Creating these plots is similar to the process of creating the plots in Question 3, but this time we do not need to create indicies and new dataframes as we can simply subset the data within the original dataframe. To create our first box and whisker plot, we can use seaborn’s boxplot function in the following code.
plt.figure(figsize=(8, 8))
sns.boxplot(x=df['year'], y=df['pop'], color='pink')
plt.ylabel('Population in Billions')
plt.xlabel('Year')
plt.show()
This code outputs the box and whisker plot below. While it includes all of the information we asked it to include, the data is very difficult to read because of the few outliers that stretch the graph upwards and shrink the boxes that we would like to see.
To try to create a plot that we can discern more information from, we can apply a logarithm to the data using the following code.
plt.figure(figsize=(8, 8))
sns.boxplot(x=df['year'], y=np.log10(df['pop']))

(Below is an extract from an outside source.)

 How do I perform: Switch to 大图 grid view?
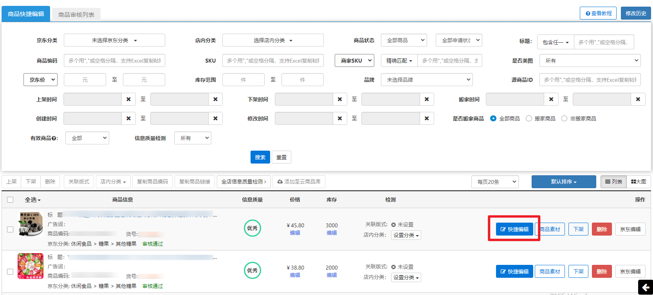(639, 182)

plt.ylabel('$\log_{10}$ Population')
plt.xlabel('Year')
plt.show()
This code outputs the plot below. While the plot uses a logarithm on the y axis now (which may be conusing to some readers), the trend in the data is more more clearly shown than it was in the previous plot. The extreme outliers have come closer to the main bodies of the box and whisker plots, and it is not much easier to tell that population sizes have been on an upward trend from 1952 - 2007. Because we can much more easily see the trend in the data, this plot clearly communicates the change in population sizes best.